The UK is facing up to 50,000 unnecessary deaths because Boris Johnson’s government “consciously allowed” coronavirus to spread, a former chief scientific adviser has said.

Sir David King described the official response to the pandemic as a “complete cock-up by government”, driven in part by a desire to maintain secrecy around the scientific advice it was receiving.

In an interview with Red Pepper magazine, the first part of which is published today, Professor King said he founded the Independent Sage group of scientific experts to inform the public about Covid-19 because of the “complete mess” of the official response in the first months of the outbreak.

And in the second part of the interview, due for publication on Wednesday, he claimed: “The prime minister believed in the herd immunity programme … The prime minister said, ‘We have to be prepared for losing some of our loved ones, every one of us has to be prepared.’

“So, there was that expectation. They consciously allowed the disease to spread.”

Mr Johnson appears to have taken the “incredible” decision to keep the minutes and membership of his official Scientific Advisory Group on Emergencies (Sage) secret in the early weeks of the outbreak because he did not want the public to know that his senior advisor, the non-scientist Dominic Cummings, was taking part in its meetings, said Professor King.

The official Sage group was dominated by civil servants, who make up 13 out of 23 members of the main group, led by current chief scientific adviser Sir Patrick Vallance, he said.

Asked if the make-up of the group meant it was not a body of independent scientists, he replied: “I’m afraid I think that’s right, (although) I have enormous respect for Sir Patrick.”

Sir David said that during his time as adviser to then prime minister Tony Blair from 2000-07, “everything was in the public domain”.

“The notion of having an advisory group whose membership and minutes are not public is incredible to me,” he said, noting that the first minutes of official Sage were published while the first meeting of the Independent Sage group was taking place in May.

“The government certainly didn’t want the public to know that Cummings was a member of the committee,” said Sir David.

“You shouldn’t have an adviser to the prime minister, who is not a scientist, also there, because then you’ve got two sources of potentially conflicting advice.

“Also, there were sensitivities amongst scientists trying to give their advice independently, with all of these civil servants there. If you’re not familiar with government, it can be quite a challenge.”

Former chief scientific adviser Sir David King (PA)

Sir David voiced concern that ministers were using scientists as a means of validating their policies, and warned they could easily become scapegoats if the situation worsens.

“The government want to be able to say, ‘We are following the science’,” he said. “If the public doesn’t know what the science advice is, the public has no means of knowing whether or not the government is being honest.

“But it’s going further than that. If it goes pear-shaped, it’s the scientists’ fault.”

And he warned: “Trust has been lost for several reasons. One is that the prime minister does not stick to the truth. It seems to me that he says what he thinks is convenient.”

Sir David said: “When Independent Sage was formed, we faced the complete mess that was happening from March onwards.

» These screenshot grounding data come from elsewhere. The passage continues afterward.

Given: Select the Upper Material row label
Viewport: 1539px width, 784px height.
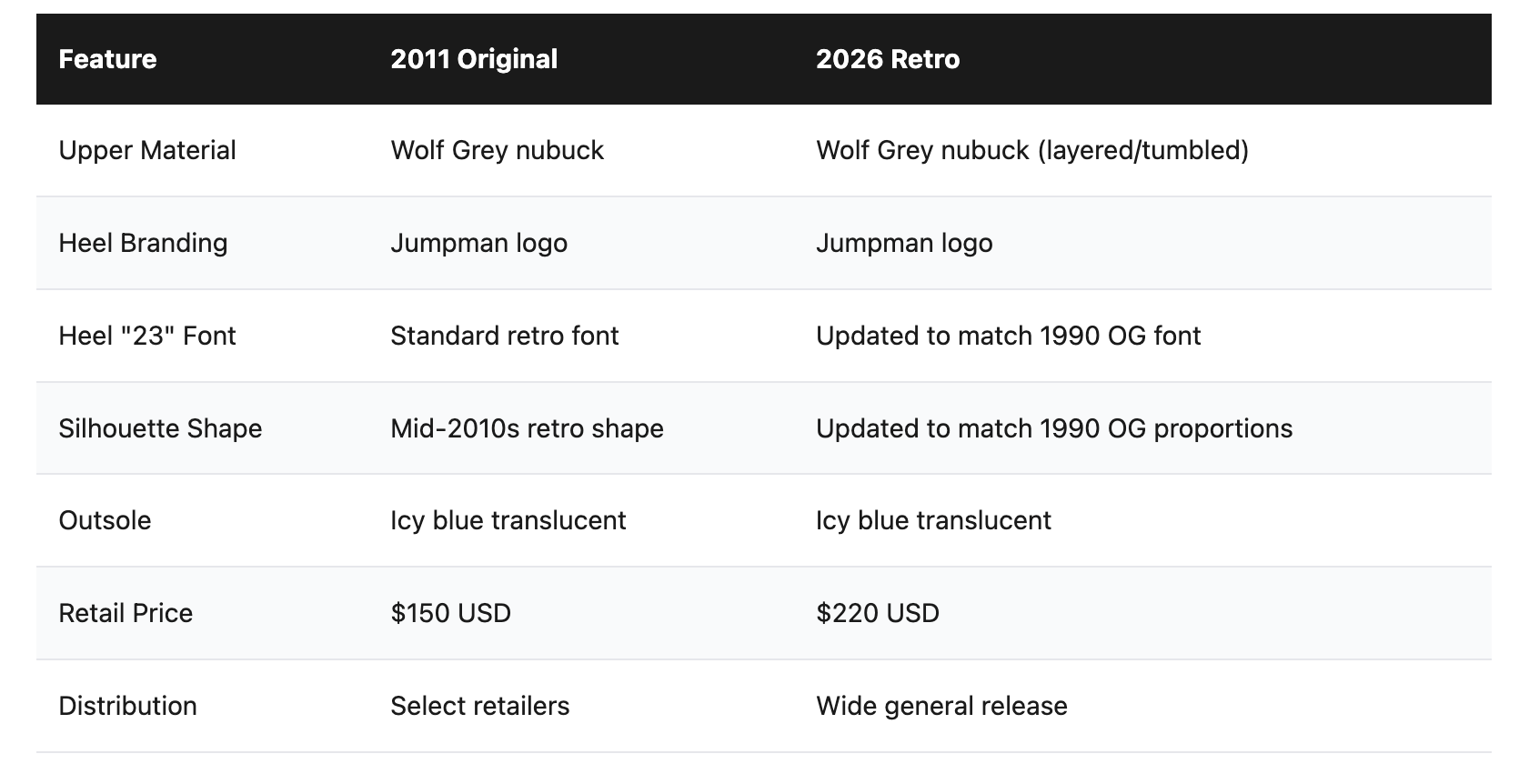Looking at the screenshot, I should point(147,150).
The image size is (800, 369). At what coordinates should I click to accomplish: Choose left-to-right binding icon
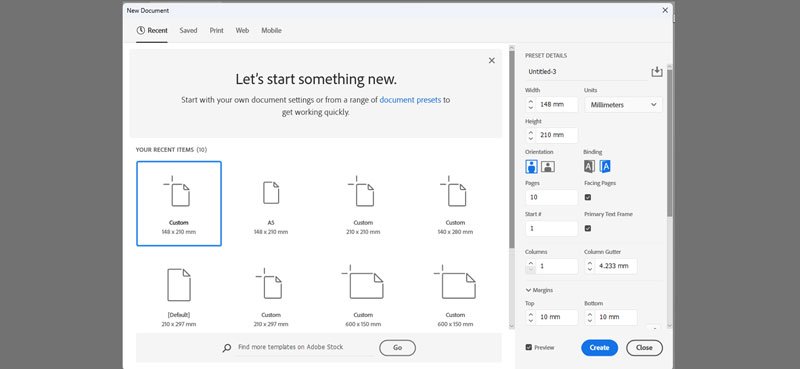point(589,166)
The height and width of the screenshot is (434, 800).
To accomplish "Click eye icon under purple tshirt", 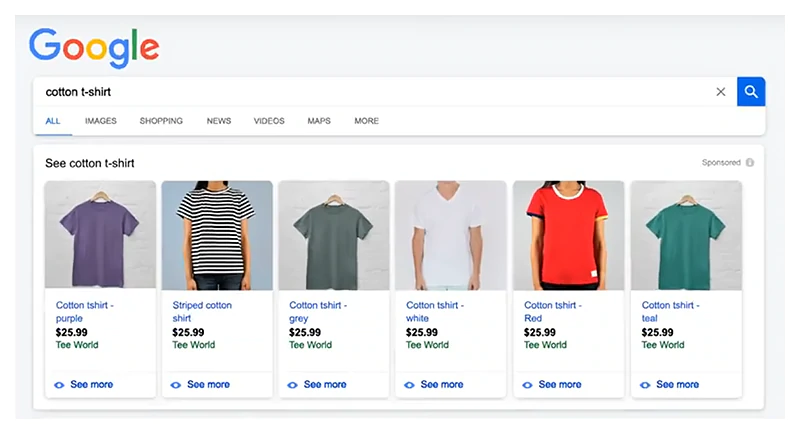I will coord(59,385).
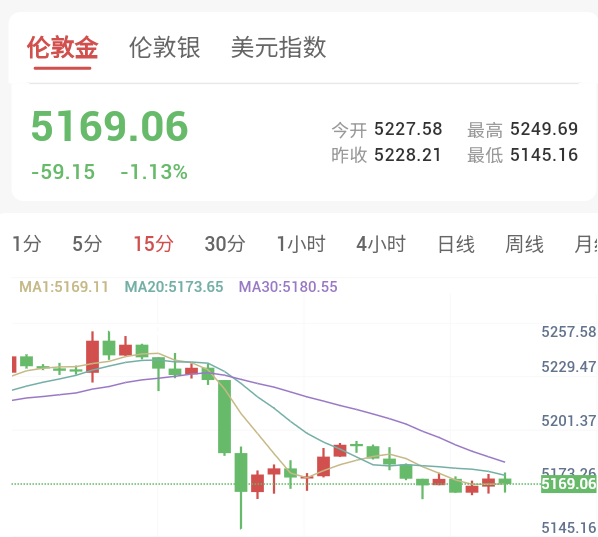Tap the large green falling candlestick

pyautogui.click(x=224, y=416)
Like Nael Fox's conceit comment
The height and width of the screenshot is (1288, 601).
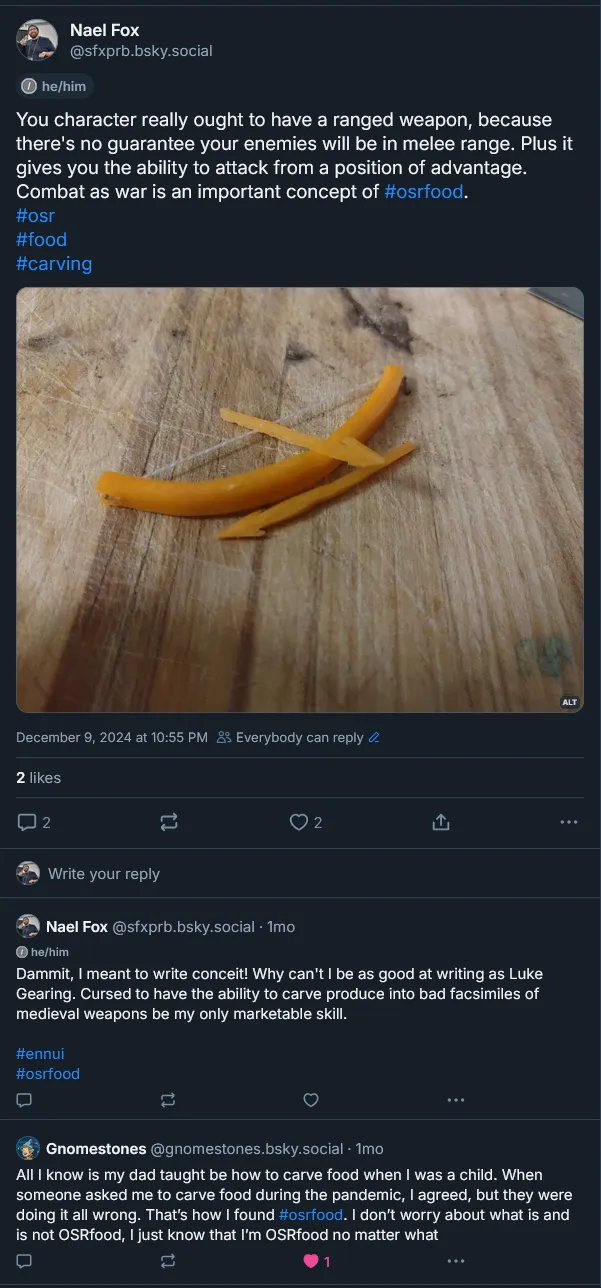pyautogui.click(x=311, y=1100)
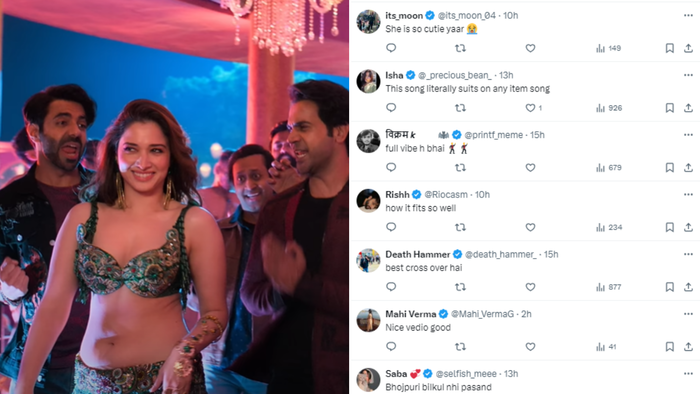Click Rishh's profile avatar
700x394 pixels.
pos(368,201)
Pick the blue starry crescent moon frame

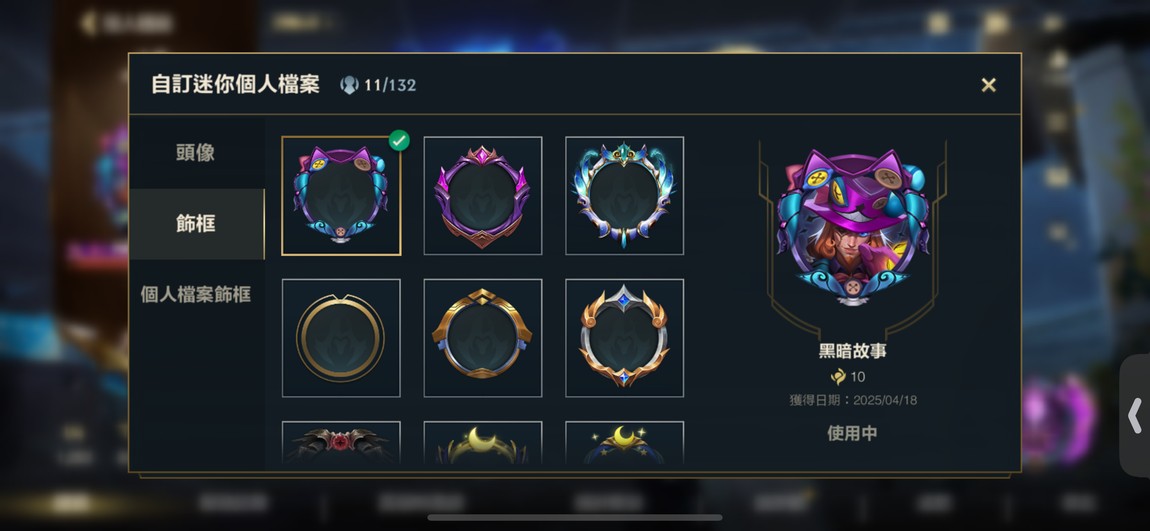click(625, 442)
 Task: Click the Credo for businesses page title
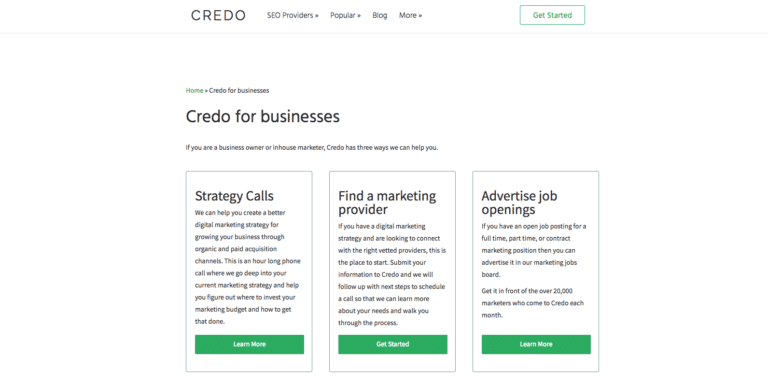[x=263, y=117]
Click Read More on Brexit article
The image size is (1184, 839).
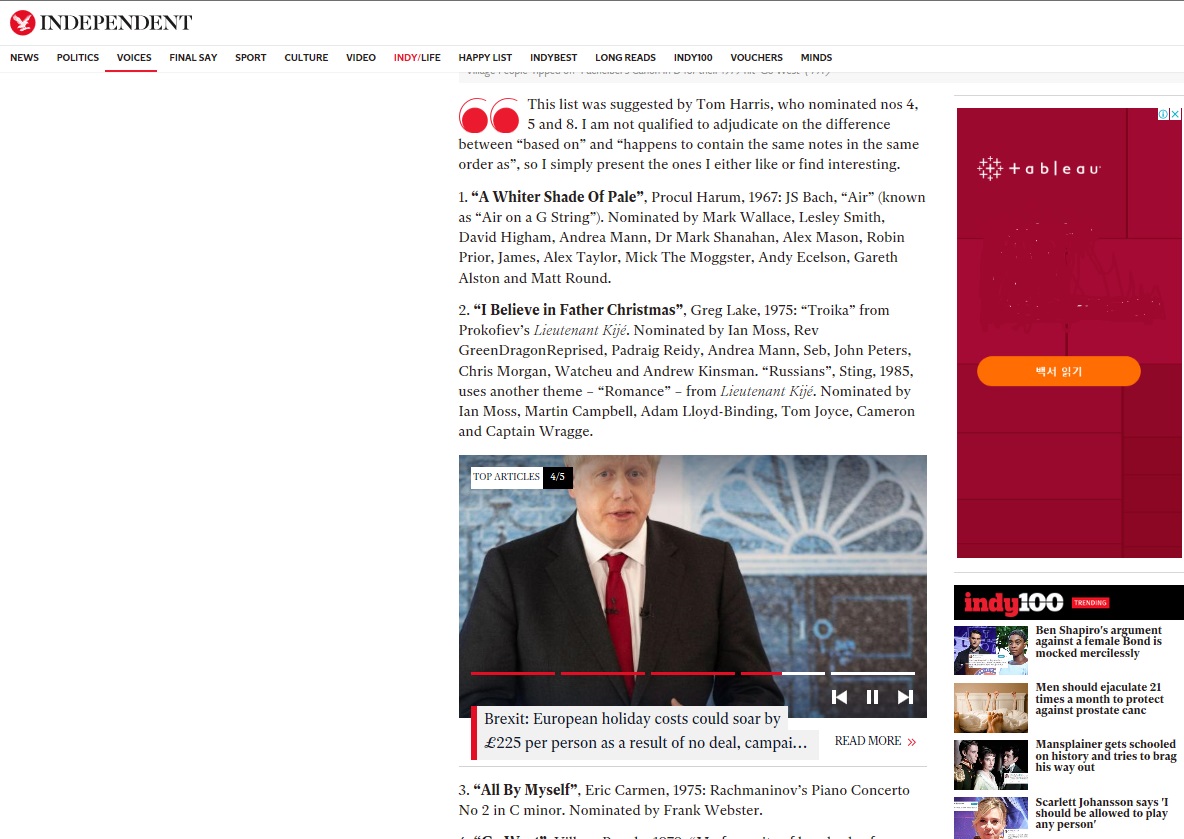tap(875, 741)
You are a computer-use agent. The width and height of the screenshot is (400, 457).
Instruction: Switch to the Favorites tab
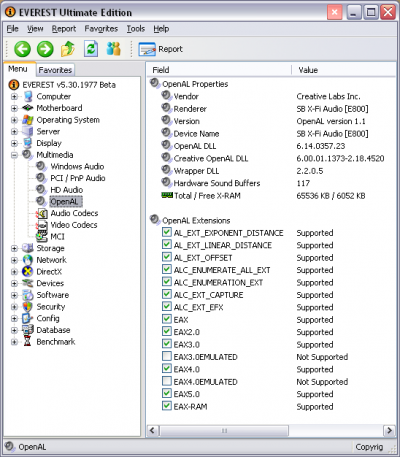[55, 70]
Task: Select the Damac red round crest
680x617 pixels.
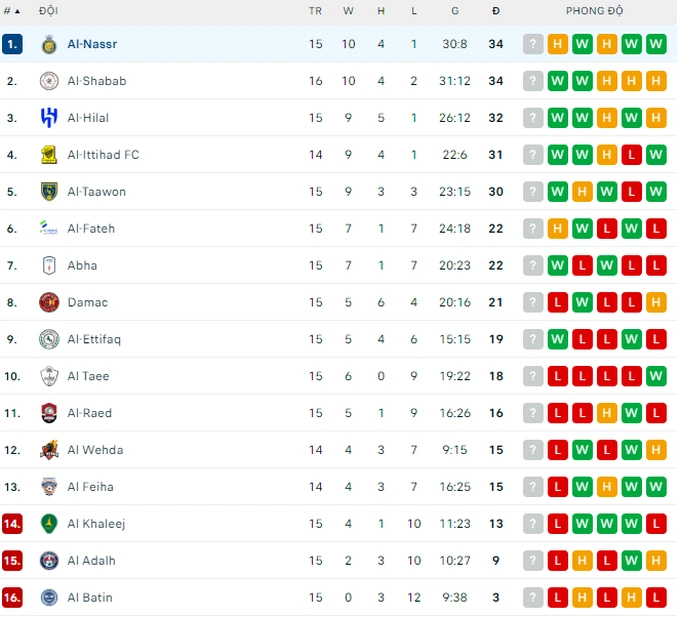Action: click(49, 302)
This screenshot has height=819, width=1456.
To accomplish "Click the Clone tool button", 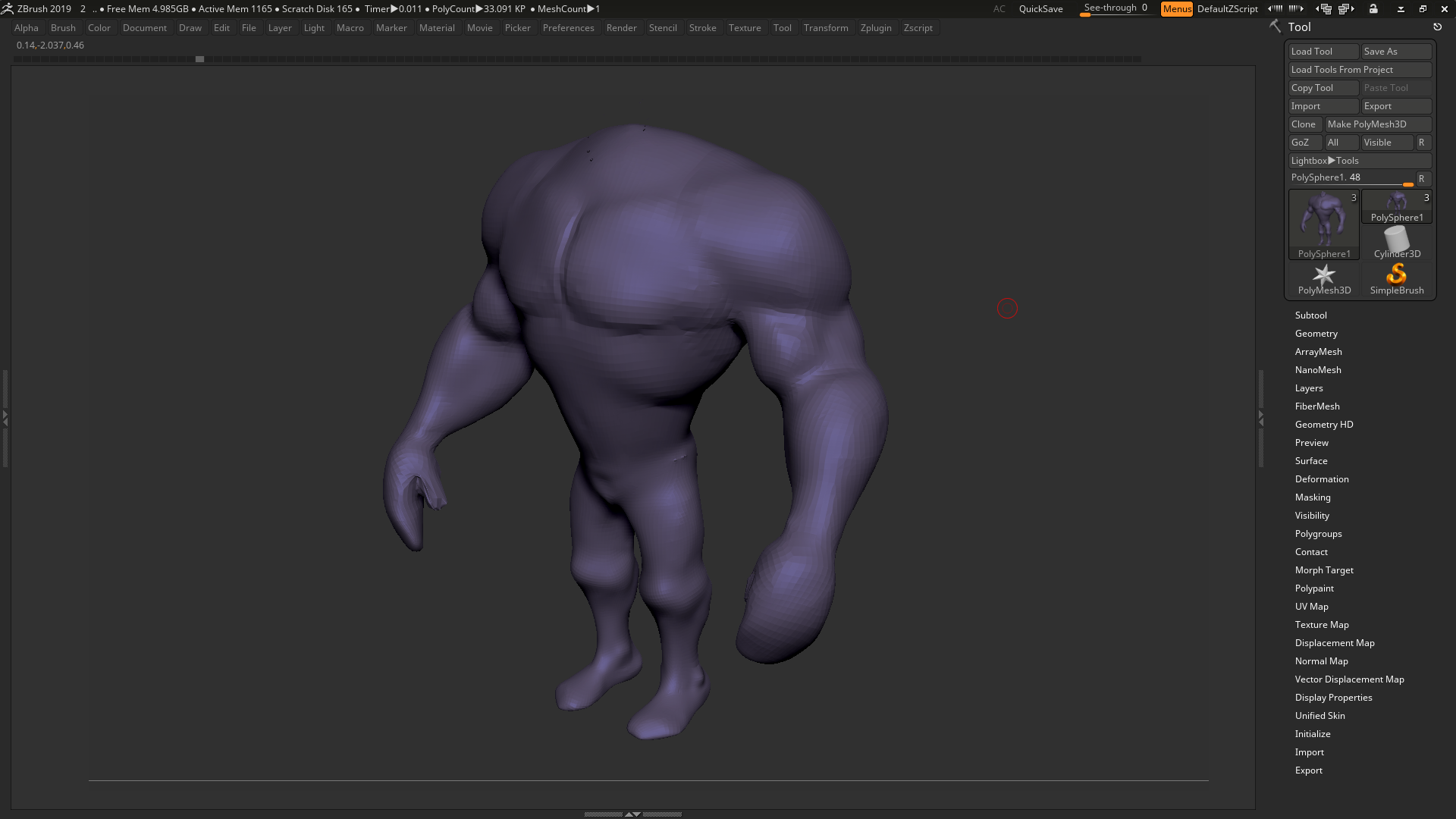I will click(1303, 123).
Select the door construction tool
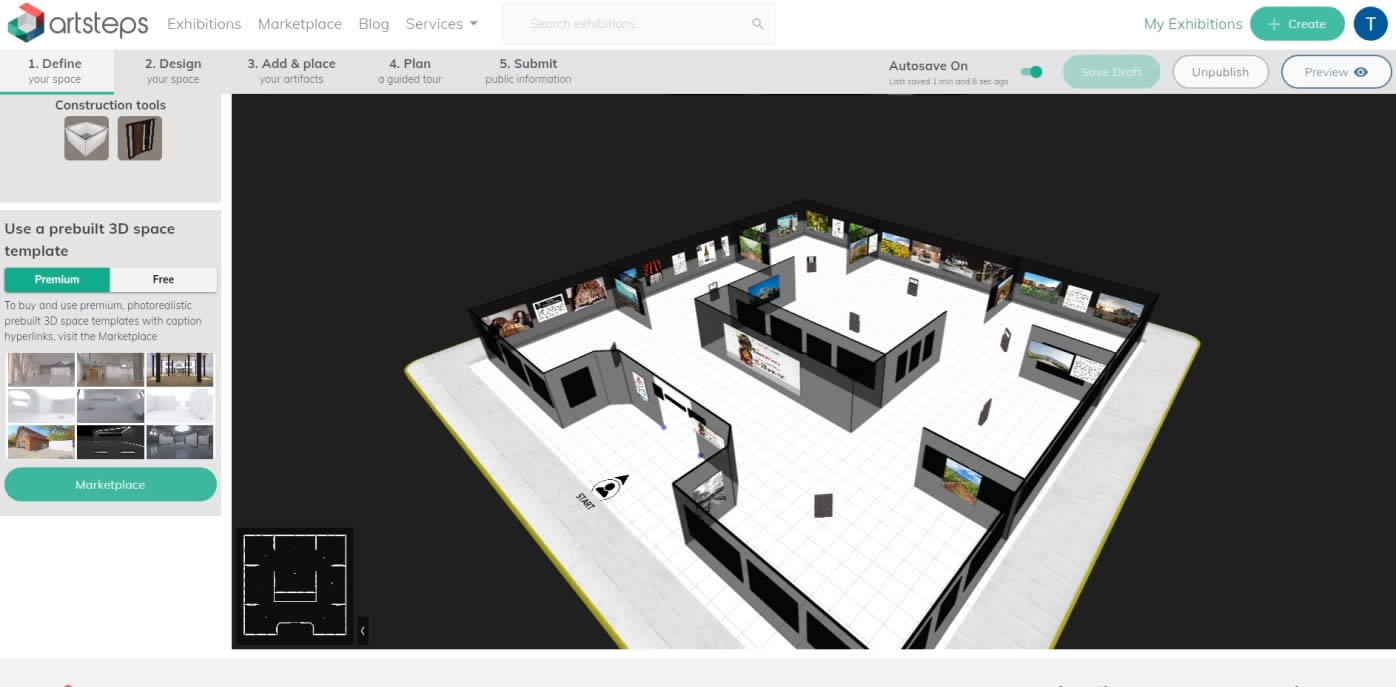Screen dimensions: 1396x687 pyautogui.click(x=139, y=138)
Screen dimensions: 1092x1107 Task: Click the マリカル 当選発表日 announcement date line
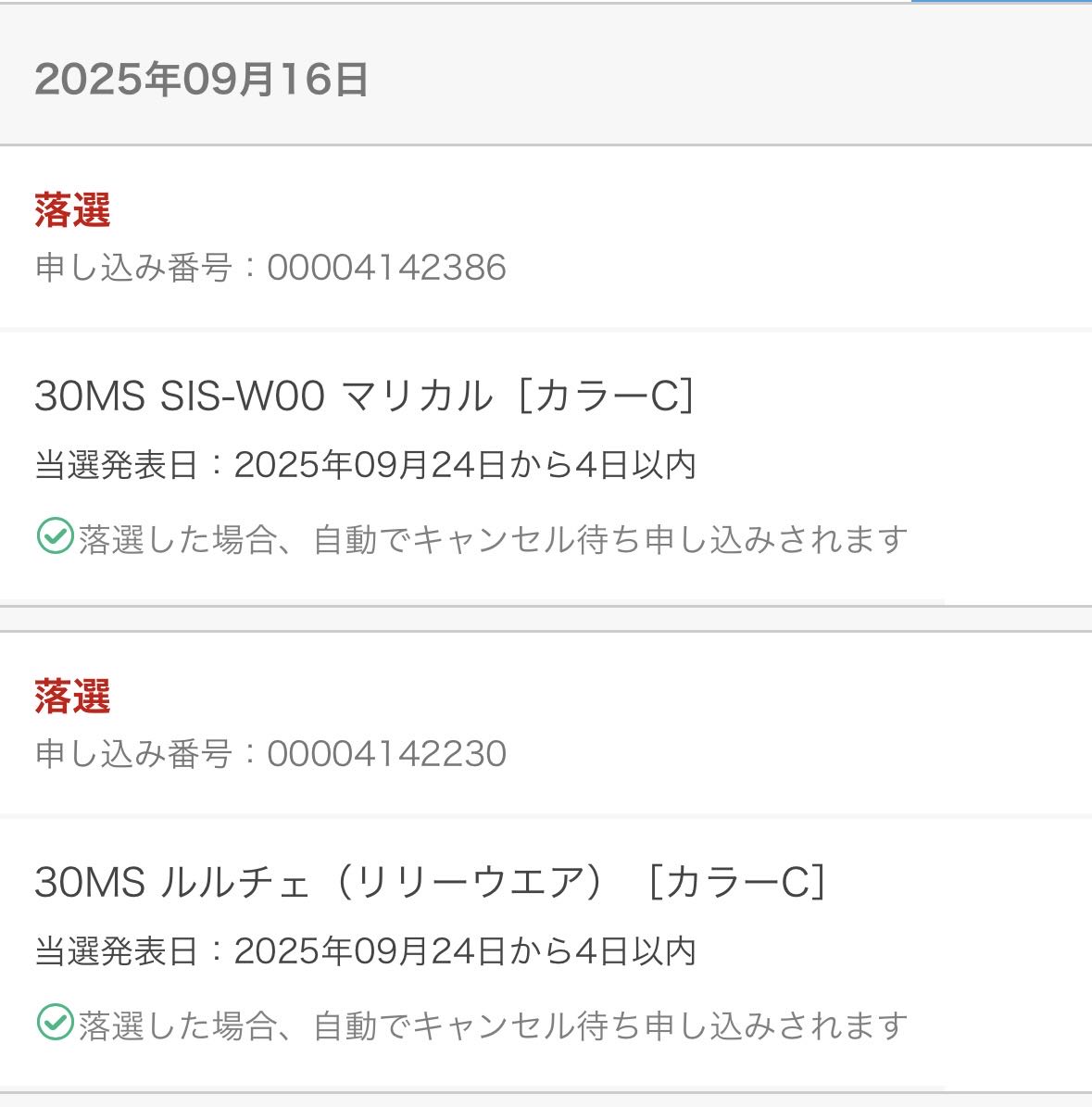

“I couldn’t stand back. We formed the Independent Sage because there was no mechanism for getting an understanding of the crisis and how it could be handled into the public domain.”

Since then, the independent group has been one of the most scathing and authoritative critics of the government’s handling of the pandemic.

It has repeatedly denounced the decision to outsource test and trace operations to private companies rather than entrusting them to local public health networks.

And it has called for an official “zero Covid” strategy to eliminate the disease altogether, in place of the government’s acceptance of persisting infection at low levels over the summer as the price of reopening the economy.